One of the main rivals to be defeated by Ranjit Singh was Shah Zaman. Shah Zaman, despite his previous defeats, attacked Lahore and surrounded Sikhs from all the sides. The Afghans now planned to attack Amritsar, which was well answered by the forces of Ranjit Singh. Ranjit Singh won the hearts of everyone in Punjab, irrespective of religion and status. It was on July 7, 1799, that the victorious Ranjit Singh entered Lahore.
Almost 777 years of foreign rule, starting from the Turkish invader Mahmud of Ghazni in 1022 after ousting the Hindu Shahi ruler Raja Tarnochalpal, until the time Maharajah Ranjit Singh entered the gates of Lahore on July 7, 1799; Punjabis had not ruled their own land.
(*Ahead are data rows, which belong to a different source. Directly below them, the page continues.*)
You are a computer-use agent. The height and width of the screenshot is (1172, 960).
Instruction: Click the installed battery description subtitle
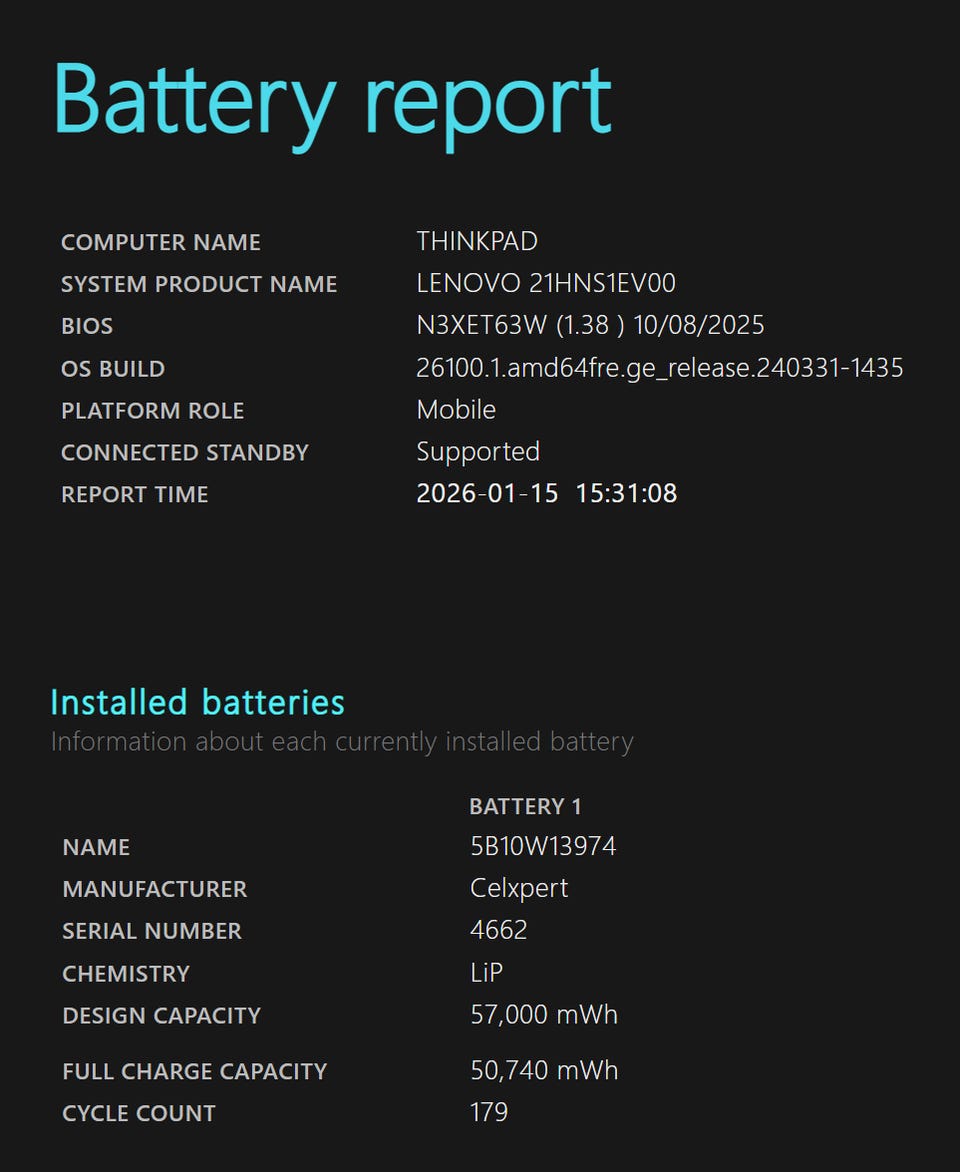tap(342, 741)
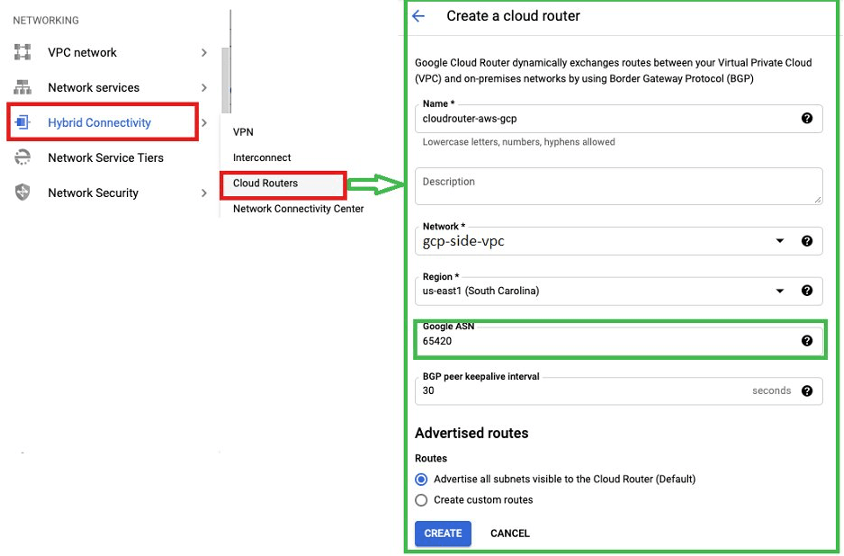Click the CREATE button

[x=443, y=533]
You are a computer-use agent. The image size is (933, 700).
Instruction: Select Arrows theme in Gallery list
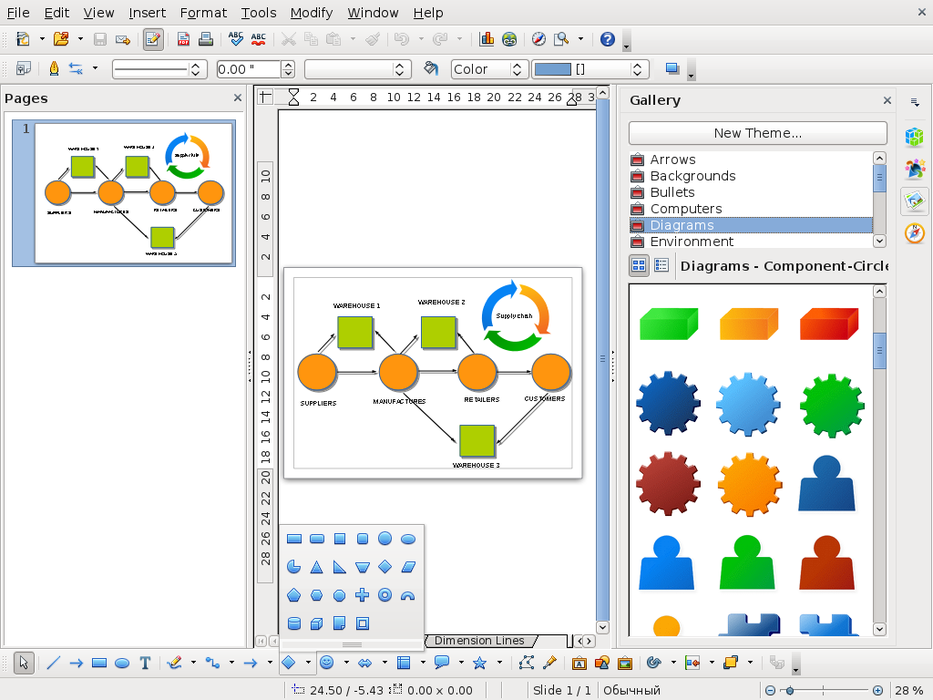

He finally acquired a kingdom in the Punjab, which stretched from the Sutlej River in the east to Peshawar in the west, and from the junction of the Sutlej and the Indus in the south to Ladakh in the north. Ranjit Singh died in 1839 and struggle of succession followed his death.
The British entered the province of Punjab with 32,000 troops by 1845 and moved to the Sutlej frontier. British and Sikh troops engaged in the First Anglo-Sikh War near Ferozepur, in late 1845. The war ended the following year and the territory between the Sutlej and the Beas fell into the hands of the British rule, along with Kashmir. As per the Peace Treaty and the Treaty of Lahore, Punjab was totally annexed by the British East India Company and Dalip Singh, the minor Sikh ruler, was pensioned off.
The black day of the Jalianwala Bagh Massacre occurred in Amritsar in 1919. It agitated the Punjabis to revolt against the tyranny of the colonial rule. The 1940 Lahore Resolution of the Muslim League made Punjab the center of a bloodier struggle but, communal tensions erupted in 1947 between the majority of Muslim Punjabis and the minorities of Hindu Punjabis and Sikh Punjabis. As the result of the independence of British India with partition into India and Pakistan on 14th August 1947, the British Punjab province was partitioned as Punjab province of Pakistan and the Punjab province of India on 17th August 1947. Since both have never seen back after independence but grown ever in the economic and moral matters.